Configuration for model registry settings.

Attributes

model_path
any
Path to the model file used for inference. Must be a Pytorch 2 Model Archive and have the extension .pt2. See https://docs.pytorch.org/docs/stable/export/pt2_archive.html for more information.
actor
any
The inference actor to use for inference.
patch_size
any
Size of patches in pixels. Defaults to None.
clip_size
any
Size of clips in pixels. Defaults to None.
device
any
Device to run on (e.g., “cuda”, “cpu”). Defaults to None. Note: While “cpu” is supported, we only support GPU runtimes at this time.
features
any
List of feature names. Defaults to None.
labels
any
List of label names. Defaults to None.
max_batch_size
any
Maximum batch size for inference. Defaults to None.
merge_mode
any
Mode for merging overlapping patches. Defaults to None.

ModelRegistryEnum

Available model registries for model storage and retrieval.

Values

HUGGINGFACE
enum
HuggingFace model registry for accessing publicly available models.
MLM
enum
MLM (Machine Learning Model) registry for internal model storage.

ResamplingMethod

Enumeration of available resampling methods for raster data. See: https://gdal.org/en/latest/drivers/raster/gti.html#tile-index-requirements

Values

AVERAGE
enum
Average resampling. Computes the average of all non-NODATA contributing pixels. Good for downsampling.
CUBIC
enum
Cubic convolution resampling.

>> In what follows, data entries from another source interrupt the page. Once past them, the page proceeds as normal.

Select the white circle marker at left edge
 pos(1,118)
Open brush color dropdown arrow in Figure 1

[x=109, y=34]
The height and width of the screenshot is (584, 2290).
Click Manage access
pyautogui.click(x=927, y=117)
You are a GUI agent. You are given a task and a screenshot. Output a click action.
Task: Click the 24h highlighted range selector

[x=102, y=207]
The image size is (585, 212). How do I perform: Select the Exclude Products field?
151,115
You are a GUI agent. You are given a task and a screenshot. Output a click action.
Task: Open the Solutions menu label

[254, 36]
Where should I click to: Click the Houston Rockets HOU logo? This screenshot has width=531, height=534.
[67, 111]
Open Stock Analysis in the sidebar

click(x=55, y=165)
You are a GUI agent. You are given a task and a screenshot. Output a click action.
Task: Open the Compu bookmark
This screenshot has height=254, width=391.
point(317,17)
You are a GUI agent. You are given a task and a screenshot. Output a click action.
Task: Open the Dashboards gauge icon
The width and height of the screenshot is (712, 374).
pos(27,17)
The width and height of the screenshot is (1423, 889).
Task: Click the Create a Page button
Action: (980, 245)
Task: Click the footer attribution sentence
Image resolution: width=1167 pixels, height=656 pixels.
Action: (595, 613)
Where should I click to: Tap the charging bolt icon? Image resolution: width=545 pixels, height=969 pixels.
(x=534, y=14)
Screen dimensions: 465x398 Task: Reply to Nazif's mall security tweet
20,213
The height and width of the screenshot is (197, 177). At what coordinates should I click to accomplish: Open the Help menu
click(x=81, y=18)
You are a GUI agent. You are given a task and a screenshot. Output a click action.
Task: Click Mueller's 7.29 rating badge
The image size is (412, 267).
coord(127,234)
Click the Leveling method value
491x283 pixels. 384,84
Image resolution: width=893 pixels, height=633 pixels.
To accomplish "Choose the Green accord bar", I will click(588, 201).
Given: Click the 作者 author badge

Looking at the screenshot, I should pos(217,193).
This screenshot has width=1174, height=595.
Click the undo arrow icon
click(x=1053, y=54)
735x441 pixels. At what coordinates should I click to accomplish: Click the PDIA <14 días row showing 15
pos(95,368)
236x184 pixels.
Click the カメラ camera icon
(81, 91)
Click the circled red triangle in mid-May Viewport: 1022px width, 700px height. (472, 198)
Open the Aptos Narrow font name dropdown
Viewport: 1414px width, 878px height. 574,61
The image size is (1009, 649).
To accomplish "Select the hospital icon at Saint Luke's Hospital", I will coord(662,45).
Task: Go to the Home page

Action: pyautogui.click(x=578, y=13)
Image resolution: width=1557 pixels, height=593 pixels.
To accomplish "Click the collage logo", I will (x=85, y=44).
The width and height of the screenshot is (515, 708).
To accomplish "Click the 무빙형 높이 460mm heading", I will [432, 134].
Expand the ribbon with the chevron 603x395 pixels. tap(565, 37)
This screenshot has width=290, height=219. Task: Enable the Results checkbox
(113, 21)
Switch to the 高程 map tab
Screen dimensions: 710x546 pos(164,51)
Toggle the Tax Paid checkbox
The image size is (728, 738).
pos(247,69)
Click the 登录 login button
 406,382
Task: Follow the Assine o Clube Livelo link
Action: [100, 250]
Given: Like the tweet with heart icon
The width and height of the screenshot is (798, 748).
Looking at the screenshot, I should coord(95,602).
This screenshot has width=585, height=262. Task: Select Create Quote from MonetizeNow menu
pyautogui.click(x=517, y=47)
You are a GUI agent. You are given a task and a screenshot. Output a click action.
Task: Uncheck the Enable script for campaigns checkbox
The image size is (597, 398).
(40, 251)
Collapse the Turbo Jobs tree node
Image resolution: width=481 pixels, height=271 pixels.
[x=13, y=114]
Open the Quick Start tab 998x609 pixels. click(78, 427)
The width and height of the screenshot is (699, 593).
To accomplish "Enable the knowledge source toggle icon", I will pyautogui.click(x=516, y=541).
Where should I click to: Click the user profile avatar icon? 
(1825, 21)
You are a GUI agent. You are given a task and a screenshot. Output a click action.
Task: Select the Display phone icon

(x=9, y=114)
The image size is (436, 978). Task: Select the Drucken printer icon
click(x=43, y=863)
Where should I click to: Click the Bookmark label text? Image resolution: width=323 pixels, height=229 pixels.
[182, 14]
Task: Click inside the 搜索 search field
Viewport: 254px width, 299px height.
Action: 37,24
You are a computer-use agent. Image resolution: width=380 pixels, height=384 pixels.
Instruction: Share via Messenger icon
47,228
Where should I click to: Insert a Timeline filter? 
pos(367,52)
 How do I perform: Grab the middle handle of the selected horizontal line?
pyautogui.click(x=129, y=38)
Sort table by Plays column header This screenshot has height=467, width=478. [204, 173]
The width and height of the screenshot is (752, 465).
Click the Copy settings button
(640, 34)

Produces smoother results than nearest neighbor. Good for continuous data.
CUBIC_SPLINE
enum
Cubic spline resampling. Smoother than cubic, higher computational cost.
GAUSS
enum
Gaussian kernel resampling. Produces smooth results with gaussian weighting.
LANCZOS
enum
Lanczos windowed sinc resampling. High quality, slower performance. Excellent for preserving sharp features.
NEAREST
enum
Nearest neighbor resampling. Fastest method, preserves original values. Best for categorical data.
RMS
enum
Root mean square resampling. Computes RMS of all non-NODATA contributing pixels.

RuntimeEnum

Available runtime configurations for compute resources.

Values

LARGE
enum
MEDIUM
enum
SMALL
enum
XLARGE
enum

SemSegRasterioConfig

Configuration for semantic segmentation vectorization using rasterio.

Attributes

stats
any
Whether to compute and include statistics about the segmentation output. Defaults to True.
medial_skeletonize
any
Whether to apply medial axis skeletonization to the segmentation mask. Defaults to False.

VectorizeMethodEnum

Available vectorization methods for converting raster outputs to vector formats.

Values

SEMANTIC_SEGMENTATION_RASTERIO
enum
Vectorization method using rasterio for semantic segmentation outputs. Converts classified raster pixels to polygon geometries.